One of the panelists on the program, citing what he called "overheated rhetoric" by those disappointed by the Prop. 8 decision, asked the following:
"In the big picture, isn't there an inevitably to all of this; isn't this just a question of time, and they (same-gender marriage proponents) shouldn't be that exercised about it?"
The gist of the question was certainly one with which I agreed. All of the polling I've seen strongly suggests the trajectory is headed toward full marriage equality for all of Californians regardless of orientation.
In 2000, Prop. 22, which prevented Californians from recognizing same-gender marriage, passed with 61.4 percent approving. In 2008, Prop. 8 passed with 52.2 percent. Moreover, individuals under 35 overwhelmingly support same-gender marriage.
Unfortunately, I was cut off before I could make an additional point, which would have underscored why the question was inherently problematic.
Though I did not believe there was any malice intent in the question, it is easier, almost in a benign manner, for those who already benefit from a certain privilege to suggest those who do not have it should simply wait for the corrective measure of time to do its work.
There is no denying that institutional change seldom comes as quickly as its advocates want. That's why Martin Luther King stated, "The arc of the moral universe is long but it bends toward justice."
But those who suggested waiting was the best response in Birmingham in 1963 is why King wrote his famous "Letter from Birmingham Jail."
King's letter was a response to a statement made by eight white Alabama clergymen, who agreed that social injustices existed but argued that the battle against racial segregation should be fought solely in the courts, not in the streets; in other words, wait.
For King "wait" almost always meant "never," and he went on to write a 6,000-word epistle was to why the Negro cannot wait.
Wait is a solution seldom supported by those toiling in the pain of second-class citizenship.

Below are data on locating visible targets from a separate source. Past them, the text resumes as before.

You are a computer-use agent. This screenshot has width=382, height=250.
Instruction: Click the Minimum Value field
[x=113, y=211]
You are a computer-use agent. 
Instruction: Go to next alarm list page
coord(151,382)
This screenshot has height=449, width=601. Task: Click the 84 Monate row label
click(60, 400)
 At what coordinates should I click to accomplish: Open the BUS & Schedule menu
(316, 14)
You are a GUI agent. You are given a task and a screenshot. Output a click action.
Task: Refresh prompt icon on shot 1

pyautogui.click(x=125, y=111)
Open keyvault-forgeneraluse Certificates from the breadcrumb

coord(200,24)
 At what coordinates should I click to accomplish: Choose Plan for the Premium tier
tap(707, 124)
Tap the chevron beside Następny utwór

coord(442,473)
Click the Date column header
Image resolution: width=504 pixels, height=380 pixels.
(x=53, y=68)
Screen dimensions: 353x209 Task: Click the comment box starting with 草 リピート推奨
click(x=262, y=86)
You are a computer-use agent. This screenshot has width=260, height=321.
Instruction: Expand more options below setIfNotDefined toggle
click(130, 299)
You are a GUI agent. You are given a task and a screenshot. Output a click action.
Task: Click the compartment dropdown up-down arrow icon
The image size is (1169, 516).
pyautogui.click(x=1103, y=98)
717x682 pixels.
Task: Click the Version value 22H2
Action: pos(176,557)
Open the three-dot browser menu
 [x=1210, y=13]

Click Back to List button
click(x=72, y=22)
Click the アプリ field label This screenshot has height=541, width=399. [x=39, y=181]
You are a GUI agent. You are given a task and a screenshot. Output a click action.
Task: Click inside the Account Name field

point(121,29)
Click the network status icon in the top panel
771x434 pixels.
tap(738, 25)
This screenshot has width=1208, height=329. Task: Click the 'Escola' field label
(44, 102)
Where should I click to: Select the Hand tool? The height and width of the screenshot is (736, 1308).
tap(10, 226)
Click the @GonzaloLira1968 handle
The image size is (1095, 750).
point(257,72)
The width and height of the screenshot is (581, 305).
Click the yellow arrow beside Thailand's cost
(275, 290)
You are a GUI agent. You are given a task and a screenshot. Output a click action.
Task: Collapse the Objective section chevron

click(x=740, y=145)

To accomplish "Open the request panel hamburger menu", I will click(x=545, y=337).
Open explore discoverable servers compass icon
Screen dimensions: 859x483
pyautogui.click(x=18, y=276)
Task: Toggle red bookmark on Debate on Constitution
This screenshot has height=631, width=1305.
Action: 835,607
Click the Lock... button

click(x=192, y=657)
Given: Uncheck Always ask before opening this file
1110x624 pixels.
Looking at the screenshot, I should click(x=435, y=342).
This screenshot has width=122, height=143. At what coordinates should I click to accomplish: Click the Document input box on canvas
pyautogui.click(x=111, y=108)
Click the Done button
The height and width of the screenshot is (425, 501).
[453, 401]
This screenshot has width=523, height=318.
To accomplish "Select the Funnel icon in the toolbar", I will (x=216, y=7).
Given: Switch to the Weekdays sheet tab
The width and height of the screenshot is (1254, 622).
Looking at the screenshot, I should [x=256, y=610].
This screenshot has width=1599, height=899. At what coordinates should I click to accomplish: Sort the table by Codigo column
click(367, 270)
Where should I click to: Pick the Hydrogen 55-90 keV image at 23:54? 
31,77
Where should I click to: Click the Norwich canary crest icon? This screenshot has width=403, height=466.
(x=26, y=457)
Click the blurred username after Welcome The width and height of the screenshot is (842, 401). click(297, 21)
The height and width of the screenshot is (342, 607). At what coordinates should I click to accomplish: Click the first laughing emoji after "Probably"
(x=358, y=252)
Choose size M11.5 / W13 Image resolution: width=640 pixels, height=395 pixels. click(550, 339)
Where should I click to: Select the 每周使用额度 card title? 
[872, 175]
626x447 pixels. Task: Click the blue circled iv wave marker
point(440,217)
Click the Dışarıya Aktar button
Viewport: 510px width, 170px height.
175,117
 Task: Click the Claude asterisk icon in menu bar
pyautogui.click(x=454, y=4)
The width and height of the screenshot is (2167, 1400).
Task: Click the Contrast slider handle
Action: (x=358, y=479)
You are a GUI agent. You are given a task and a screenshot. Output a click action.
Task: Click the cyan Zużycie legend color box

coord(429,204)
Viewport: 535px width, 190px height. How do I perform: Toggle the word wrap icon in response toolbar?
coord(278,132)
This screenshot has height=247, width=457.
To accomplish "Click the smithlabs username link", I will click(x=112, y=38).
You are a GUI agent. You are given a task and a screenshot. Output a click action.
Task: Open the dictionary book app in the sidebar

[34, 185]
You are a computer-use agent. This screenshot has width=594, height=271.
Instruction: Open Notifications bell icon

There is a certain luxury associated with not having to wait that makes it appear as the palatable solution for those who desire change.
Wait is a very difficult word for many same-gender couples to hear, when they know the roughly 7 million individuals who voted in support of Prop. 8 would most likely not have voted to deny the Ku Klux Klan their constitutional rights to free speech; and they would have been wrong to do so.
It is hard to hear wait, when one is told that gay rights are not civil rights, when the classical definition of civil rights is:
"A class of rights and freedoms that protect individuals from the government and state power and assure the ability to participate in the civil and political life of the state."
The theological objections therefore seem incongruent because this is indeed about civil rights.
Wait can carry all the force of an inflammatory expletive when those who oppose one's cause resort to gross inaccuracies, historical ignorance and hyperbole, preferring to fan the flames of emotionalism over a judicious use of reason.
I marvel at those who take umbrage with any comparisons between the present gay rights struggle and the historical Civil Rights Movement, as if they own the copyright to the movement's originality. I can only conclude they forgot that the movement led by King appropriated its strategy from Gandhi and the Indian independence movement.
I understand the narrow legal terrain in which the court made its ruling upholding Prop. 8. But as I stated on CNN, the result is the creation of three distinct classes of people in the state: consenting adults who can marry, divorce, and remarry; those who can marry, divorce, but cannot remarry; and those who can do neither.
This seems hardly prudent for a state that also claims to value equal protection under the law. It may also be the best evidence to date why waiting is very difficult to hear, especially when one finds oneself in the latter two aforementioned categories.